In a bid to better understand how the neural control of movement is affected by body size, SFU kinesiologist Max Donelan and University of Alberta researchers Steven Aung, David Collins and Doug Weber conducted tests on a female Asian elephant at the zoo named Lucy.

The researchers measured the speed of signals travelling along the elephant's nerves and came up with the surprising results, which could also help shed light on how large dinosaurs moved.

"Time delays in neuromuscular control systems can be substantial," Donelan explains. "The most significant contributor to reflex delay in large animals is the time it takes for signals to travel up the nerves in the leg and back down again. When compared to the copper wires which transmit our email messages at nearly light-speed, nerves appear dreadfully slow.

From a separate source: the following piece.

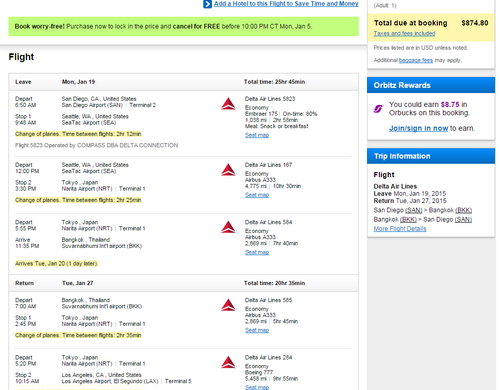Click Delta logo for flight 284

"We become acutely aware of the speed of our nerves whenever we trip and fall. Our preliminary results suggest that delay due to nerve speed is a much bigger problem for elephants - perhaps to a degree that it limits how fast they can move."

Measurements were taken from Lucy's hind leg using procedures the researchers usually use on human subjects.

Muscle activity was recorded using electrodes placed on her skin and the nerve to those muscles was stimulated at the back of the knee. The 8,600 pound Lucy feasted on sugar cane and watermelon throughout the experiment.

"We anticipate that in future years this research may aid veterinarians and zoos in the care and treatment of elephants," says Donelan, noting that while these experiments are the first of their kind carried out on elephants, similar measurements in humans are commonly used to diagnose neurological dysfunction and may prove similarly useful for elephants.

Researchers had strong support from the zoo to undertake their work. "Lucy has been fantastic, considering that she is about 60 times more massive than the human subjects we usually work with," says Collins.